- [Selected text]
● ● ●

In response to:

Beck, Marriage and The State of The Union

hmcdonald Wrote: Dec 08, 2012 9:55 AM
Blackwell did not answer Beck's claim that the state should not be involved in regulating marriage. I think traditional marriage is a vital underpinning of a just and prosperous society but do not understand why the state should be involved in regulating it.
MoonYogert Wrote: Dec 08, 2012 10:26 AM
It wasn't a question and he did address it. Society is better off when the tradition of mariage between one man and one woman is upheld. Government's one purpose is to maintain society. I can't think of a better law than to legalize traditional marriage and not recognize any other union.
David3036 Wrote: Dec 08, 2012 1:44 PM
But the reality is that many other types of unions exist, whether they are legally recognized or not. So what purpose does it serve to have 1,100 federal laws and hundreds of state laws that recognize and grant certain rights only to "married" couples? The family courts don't care whether you're married or not -- they'll grant palimony when an unmarried couple breaks up, and in custody cases they only care who the parents are. And we no longer need marriage to establish paternity, because we can easily do that with a DNA test.

There's also the church-state separation issue. That is, why is a clergyman authorized to declare a marriage to be a legal bond? The marriage certificate should be a legal contract with or without a ceremony.
Earl29 Wrote: Dec 08, 2012 3:35 PM
Making society better is not the job of government; protecting the people from force and fraud leaves them free to create the society they want. The purpose of government is not to maintain society but to maintain liberty.

● ● ●

- [Instructions]
- a) Answer these questions using the comment thread:
(i) According to David3036, how many federal laws recognize and grant certain rights only to married couples?
(ii) What does Earl29 name as the purpose of government?
(iii) On what date and at what time was MoonYogert's comment written?
- b) Reproduce the passage of the comment thread starting at "Beck, Marriage and" and ending at "any other union.".
- c) Translate this sentence from the comment thread into Spanish: "Making society better is not the job of government; protecting the people from force and fraud leaves them free to create the society they want."

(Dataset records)

● ● ●

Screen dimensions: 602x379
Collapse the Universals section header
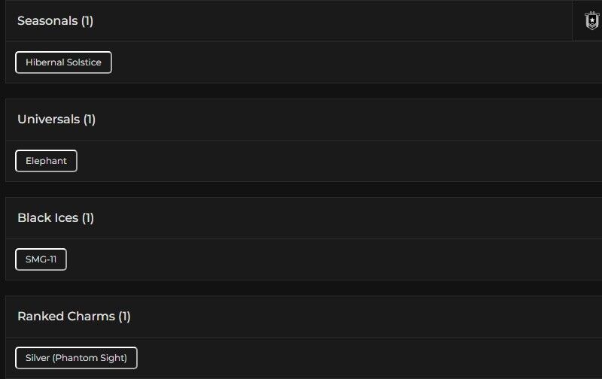click(x=301, y=120)
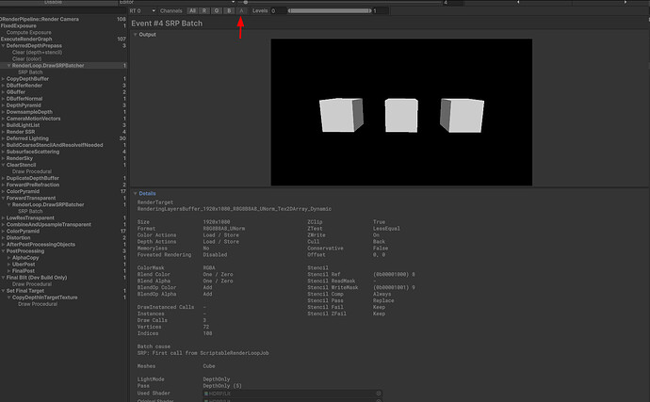Open the RT 0 render target dropdown
The width and height of the screenshot is (650, 402).
pyautogui.click(x=143, y=10)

● ● ●

- [Set of answers]
- a)
(i) 1,100
(ii) To maintain liberty
(iii) Dec 08, 2012, 10:26 AM

- b)
Beck, Marriage and The State of The Union

hmcdonald Wrote: Dec 08, 2012 9:55 AM
Blackwell did not answer Beck's claim that the state should not be involved in regulating marriage. I think traditional marriage is a vital underpinning of a just and prosperous society but do not understand why the state should be involved in regulating it.
MoonYogert Wrote: Dec 08, 2012 10:26 AM
It wasn't a question and he did address it. Society is better off when the tradition of mariage between one man and one woman is upheld. Government's one purpose is to maintain society. I can't think of a better law than to legalize traditional marriage and not recognize any other union.

- c) Mejorar la sociedad no es tarea del gobierno; proteger a las personas de la fuerza y el fraude las deja libres para crear la sociedad que quieran.